The A380 still faces some technical challenges, and correcting them will cost a lot of money and time. The first customers for the new mega-jet will not be taking delivery in 2006, as they had been promised, but presumably not until late 2007. As a result, Airbus faces the prospect of being sued for damages running into the hundreds of millions of euros. And what would happen if a major customer, the Dubai-based airline Emirates, for example, decided to cancel its order altogether?
Airbus has also been plagued by a weak dollar, prompting parent company EADS to reduce its profit forecasts for the current year by what insiders say could be up to half a billion euros. Airbus's new CEO, Christian Streiff, faces the unpleasant task of having to flesh out a drastic cost-cutting program that could even involve shifting a portion of production to Russia, India and China.
Yet whereas management should be focusing on solving the company's most acute problems, the German and French partners in EADS and Airbus are instead busy assigning blame to one another. The French say EADS shareholder DaimlerChrysler is responsible for the fiasco because it cut corners so drastically at its Hamburg-based aviation subsidiary, Dasa, that it now lacks the qualified personnel and expertise needed for prestigious major projects like the A380. The Germans, irritated by their French neighbors' constant attempts to seize power, have retaliated with their own accusations.
The company suffers from a chronic stalemate, as heads of state grapple for power and influence in the aviation and space group, which also produces helicopters, military aircraft and guided weapons.

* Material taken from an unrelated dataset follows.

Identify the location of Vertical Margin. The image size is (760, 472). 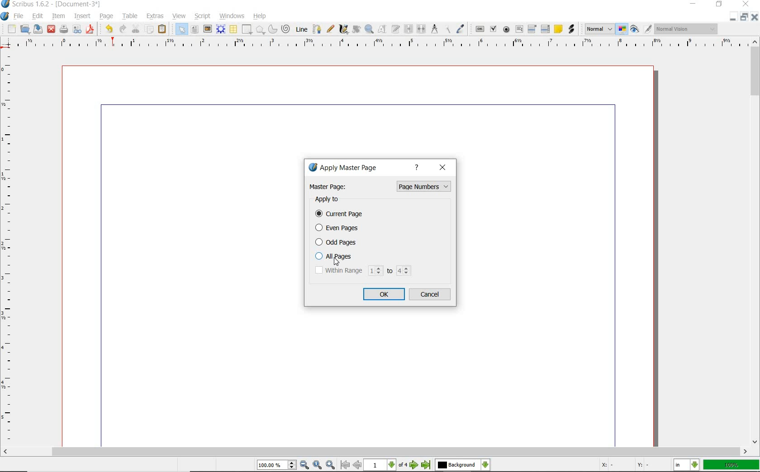
(10, 249).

It's touchy terrain -- a minefield for executives and politicians alike. To make matters worse, the rules are constantly changing.
Germany pulling out?
The French state recently bolstered its position when a state-owned French bank acquired a 2.25 percent ownership stake which had previously belonged to the private investor Arnaud Lagardère. Not to be outdone, the Russians bought up a 5 percent stake.
Meanwhile, the Germans appear to be pulling out. Under its new CEO, Dieter Zetsche, major EADS shareholder DaimlerChrysler plans to focus purely on its automotive interests. The Stuttgart-based company has already sold 7.5 percent of its 30 percent stake in EADS. An additional share package of similar magnitude is expected to come up for sale soon.
Even the German government is suddenly alarmed over these developments, prompting Chancellor Angela Merkel to meet with Zetsche for an update on the situation. Meanwhile, the German government is already discussing the potential consequences should other countries boost their stakes in Airbus. In an attempt to head off a sale of DaimlerChrysler's next share package to anonymous or even foreign investors, influential politicians within Merkel's governing coalition are looking into the possibility of German government-owned development bank, the Kreditanstalt für Wiederaufbau (KfW), acquiring the EADS shares, at least temporarily. The KfW has, in the past, performed a similar service, having acquired temporary stakes from the German Postal Service and telecommunications giant Deutsche Telekom.
In the spring, when DaimlerChrysler announced the sale of its first block of shares, Economy Minister Michael Glos, a member of the conservative Christian Social Union (CSU), attempted to intervene. He asked the head of a major German bank to assemble a consortium of private investors as potential buyers. But as Airbus's problems gradually came to light, interest among German industrial corporations quickly fizzled.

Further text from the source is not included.